◆ Extract to read
KEY ROADBLOCKS IN PROVIDING ACCESS TO MODERN ENERGY

When I was talking to one of my senior colleagues last week on issues related to access to modern energy, we could identify a series of factors, which negatively influence initiatives on providing access to modern energy. A few of such key roadblocks are- (i) Politically linked decisions (which we generally avoid in our discussion), (ii) lack of institutional capacity in facilitating the system for providing access to clean energy sources to poor, (iii) absence of private sector involvement in the supply chain owing to non-conducive investment environment for its resources and (iv) acute poverty of people and therefore weak ‘ability to pay (ATP)’ by the households.

◆ What you will do
a: List the four key roadblocks to providing access to modern energy that the passage on energy access names.
b: Extend the passage on roadblocks to modern energy access by writing the paragraph that would come next.
The material that comes after this text has nothing to do with it.

◆ Provided information
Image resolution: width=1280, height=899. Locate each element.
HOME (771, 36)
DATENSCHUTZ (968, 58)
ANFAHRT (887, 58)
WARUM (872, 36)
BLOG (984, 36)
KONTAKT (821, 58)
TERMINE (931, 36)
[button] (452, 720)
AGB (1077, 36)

◆ Results by task
a:
- Politically linked decisions
- Lack of institutional capacity in facilitating the system for providing access to clean energy sources to the poor
- Absence of private sector involvement in the supply chain, owing to a non-conducive investment environment for its resources
- Acute poverty of people and therefore weak "ability to pay (ATP)" by the households

b:
With respect to the political roadblock, it was apparently clear from literatures review that political interference in development is unavoidable and most of the time, it becomes inhibitory in its actions. For instance, most political parties in India advocate for free, or highly subsidised, often unmetered electricity supply to poor. After electricity was put under public control and local states received the authority to set electricity prices in 1948 following the Electricity (Supply) Act, electricity pricing rapidly emerged as a powerful political tool and stake (Swain, 2006). Since then, political parties have campaigned for a subsidised or free electricity supply at least for agricultural consumption, in anticipation of capturing farmers’ political support. Subsidy has become such a political node that, in recent years, it has gained a prominent place in party manifestoes. Elections are sometimes won or lost on the basis of political parties’ commitment to this policy.

But, how useful this type of politically moved decisions is? Can we expect to develop a commercially viable market place for promoting access to modern energy sources to rural poor in this type scenario? Perhaps, this is a million dollar question and needless to say that this type of political myopia kills market potentials and continue to keep poor people at the level of poverty even in the coming years.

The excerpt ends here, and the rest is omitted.